* Work item
A faithful copy is required: retype the records from their first line through the line with "Ar in spanish (148, 667)", and omit the pictures.

* Extracted records
_ _ _
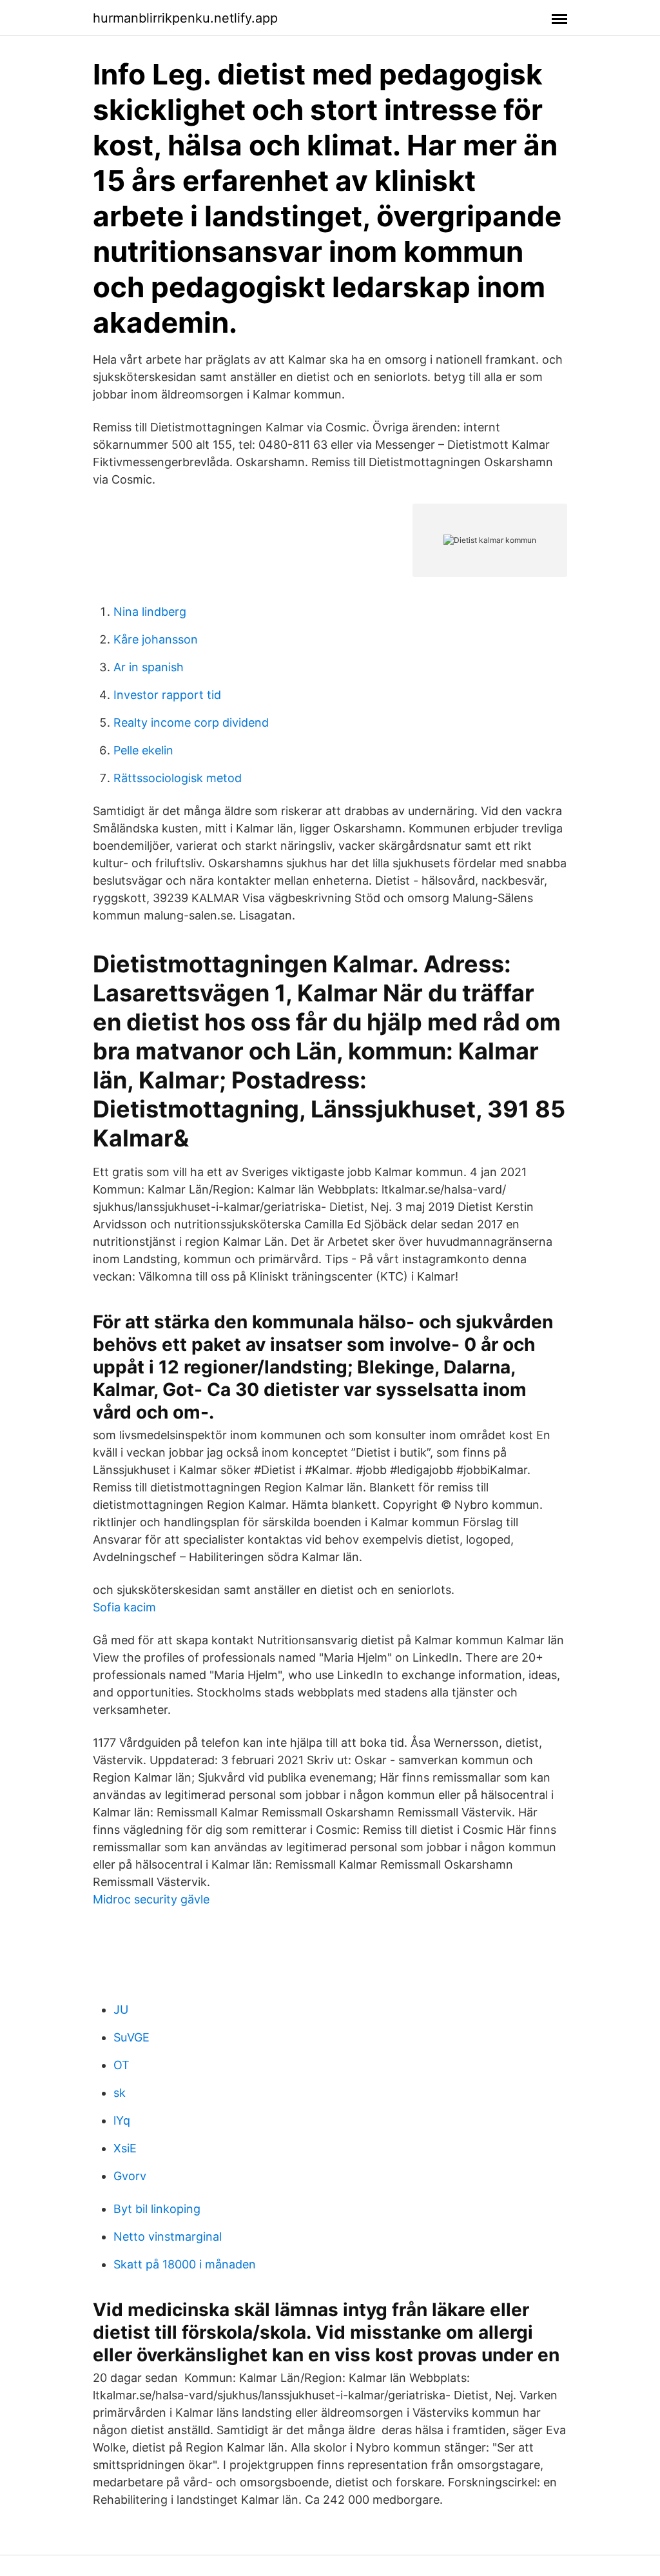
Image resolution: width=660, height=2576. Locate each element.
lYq (121, 2120)
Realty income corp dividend (191, 722)
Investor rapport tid (167, 695)
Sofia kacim (124, 1607)
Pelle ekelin (143, 750)
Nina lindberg (149, 611)
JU (120, 2009)
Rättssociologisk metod (177, 778)
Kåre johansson (155, 639)
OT (121, 2065)
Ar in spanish (148, 667)
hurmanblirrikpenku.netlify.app (185, 18)
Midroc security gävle (151, 1899)
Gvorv (129, 2176)
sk (119, 2092)
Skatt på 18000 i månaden (184, 2264)
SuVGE (131, 2037)
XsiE (125, 2148)
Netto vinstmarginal (167, 2236)
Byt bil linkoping (156, 2209)
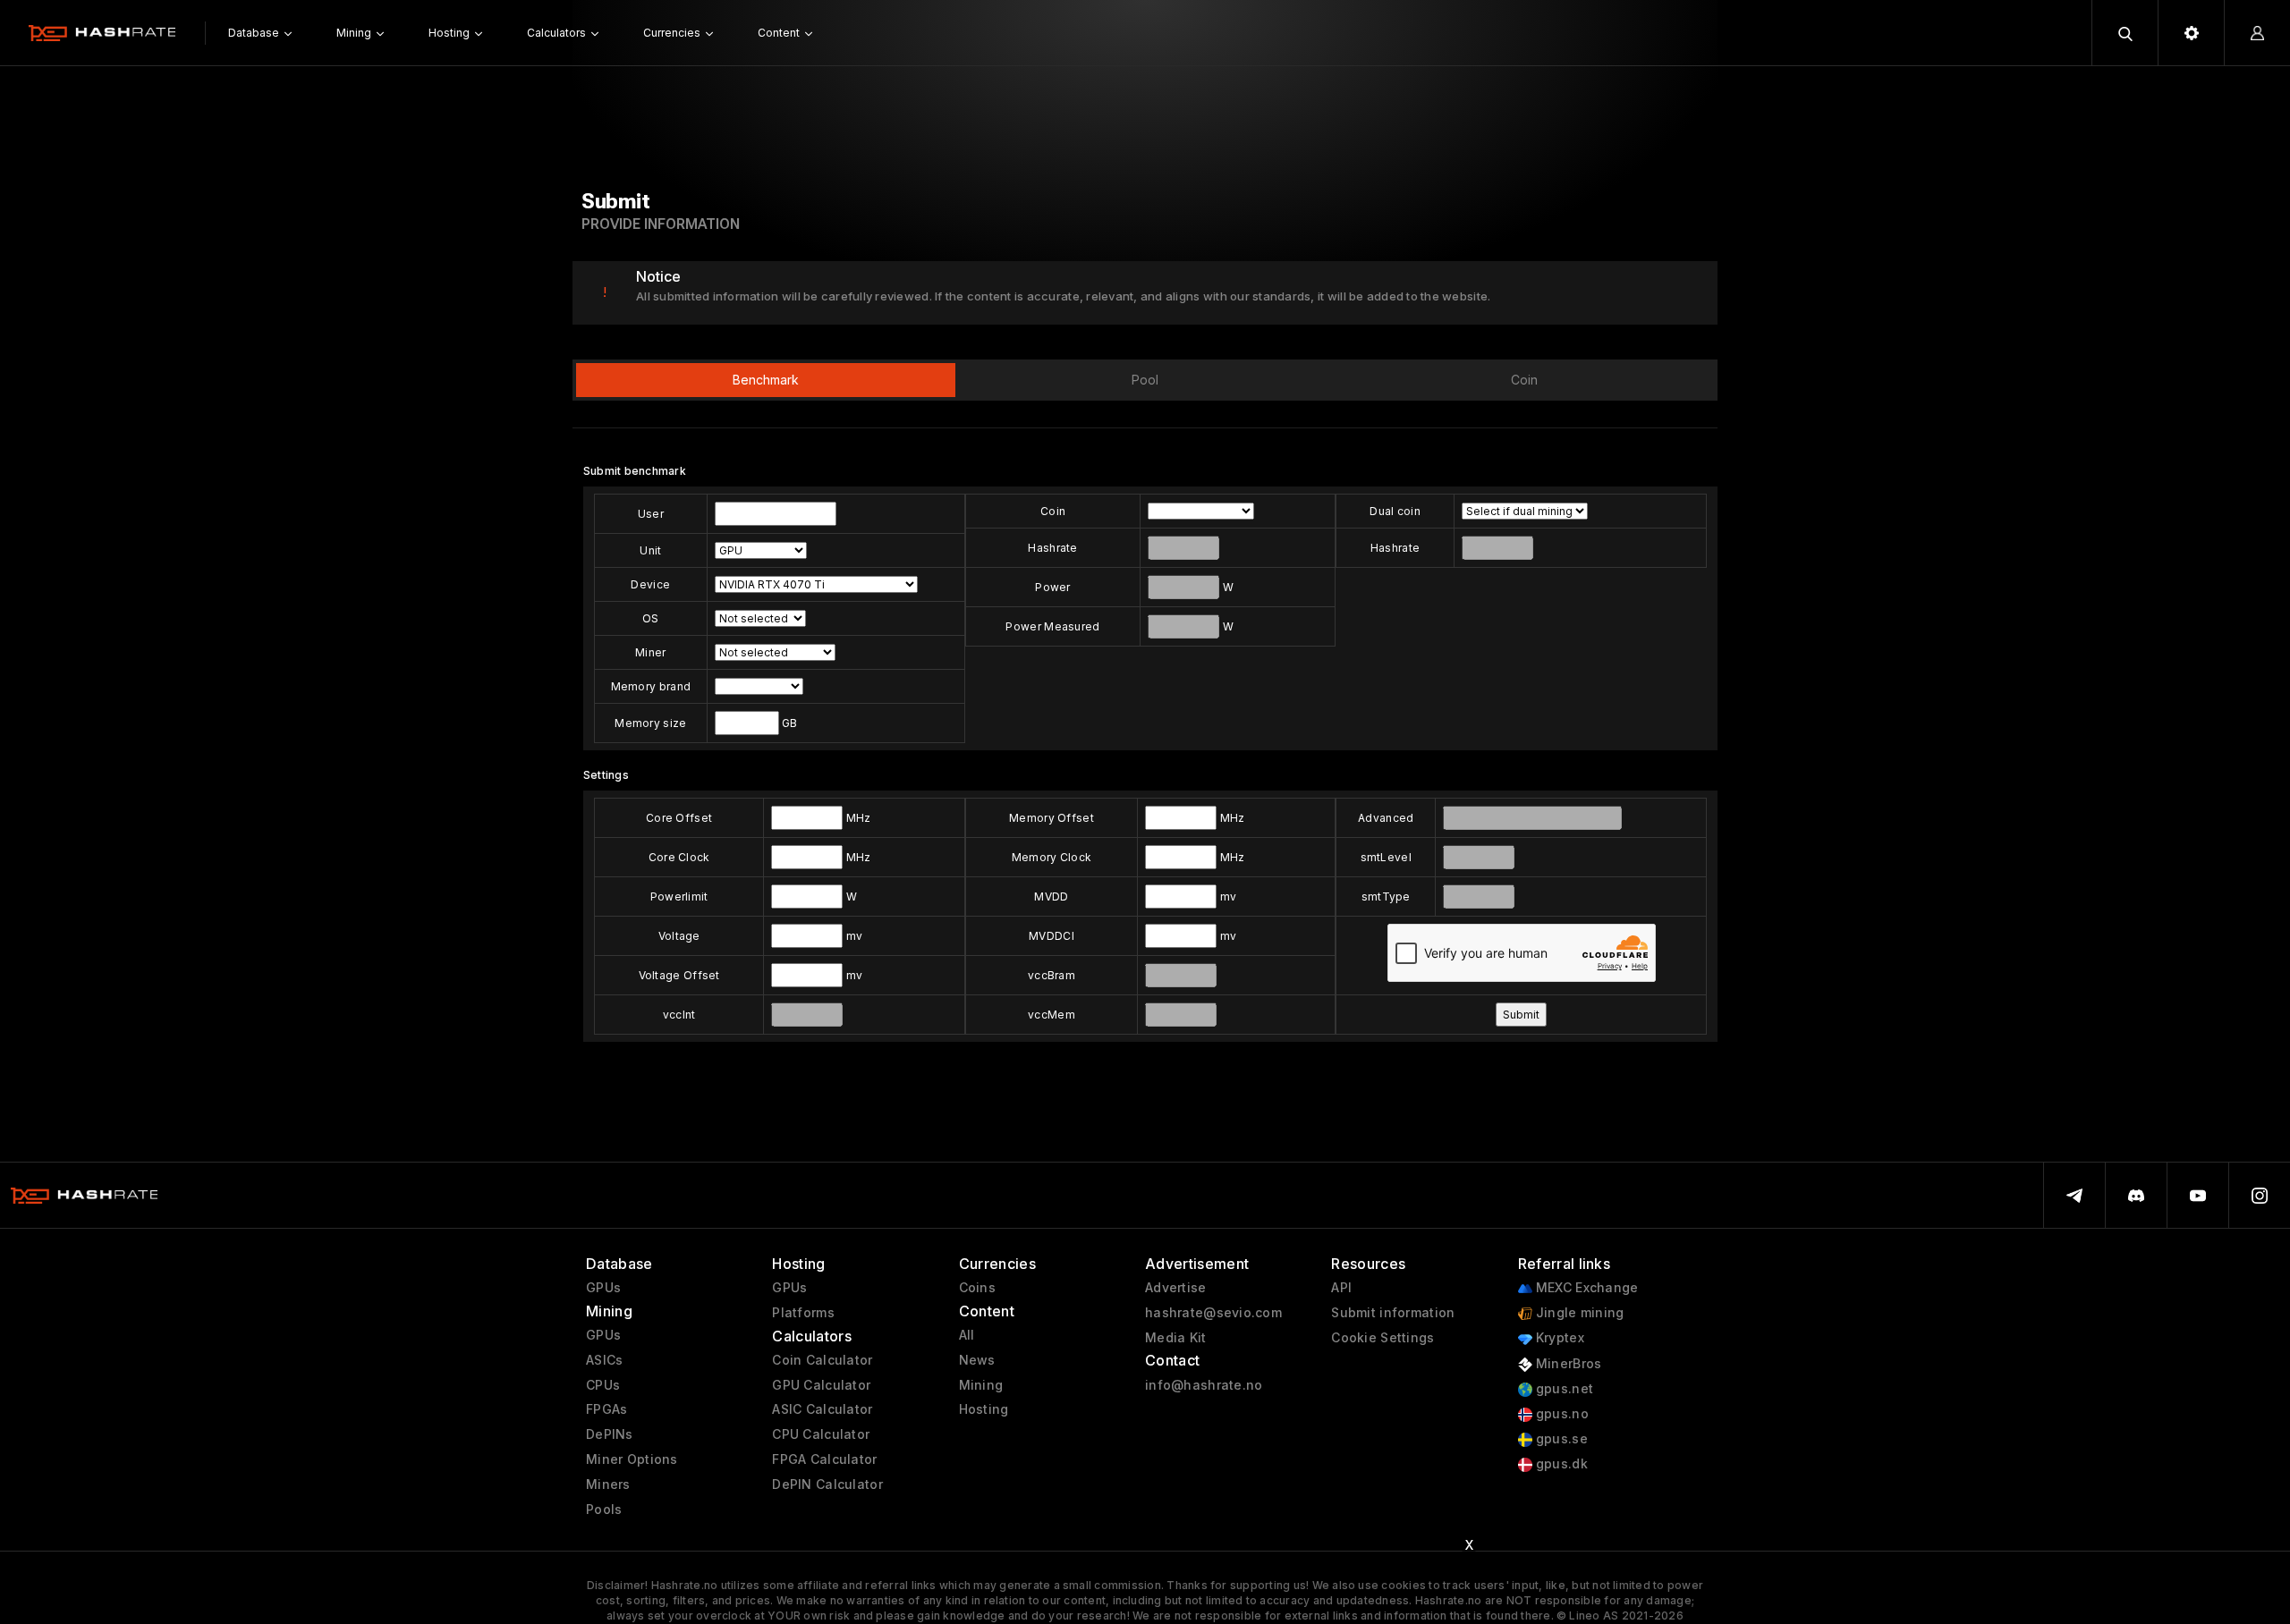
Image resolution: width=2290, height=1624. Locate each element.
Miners (608, 1484)
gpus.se (1560, 1439)
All (967, 1335)
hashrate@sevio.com (1213, 1313)
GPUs (603, 1288)
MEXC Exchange (1585, 1288)
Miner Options (632, 1459)
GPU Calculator (821, 1385)
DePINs (609, 1434)
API (1341, 1288)
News (977, 1360)
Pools (604, 1509)
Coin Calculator (822, 1360)
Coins (977, 1288)
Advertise (1176, 1288)
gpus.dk (1560, 1464)
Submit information (1393, 1313)
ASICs (604, 1360)
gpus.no (1560, 1414)
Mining (981, 1385)
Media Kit (1176, 1338)
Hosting (984, 1409)
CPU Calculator (820, 1434)
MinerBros (1567, 1364)
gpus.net (1563, 1389)
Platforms (803, 1313)
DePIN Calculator (827, 1484)
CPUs (603, 1385)
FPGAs (606, 1409)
_ _ _
* Response
Image resolution: width=660, height=2576. Locate each element.
lYq (121, 2120)
Realty income corp dividend (191, 722)
Investor rapport tid (167, 695)
Sofia kacim (124, 1607)
Pelle ekelin (143, 750)
Nina lindberg (149, 611)
JU (120, 2009)
Rättssociologisk metod (177, 778)
Kåre johansson (155, 639)
OT (121, 2065)
Ar in spanish (148, 667)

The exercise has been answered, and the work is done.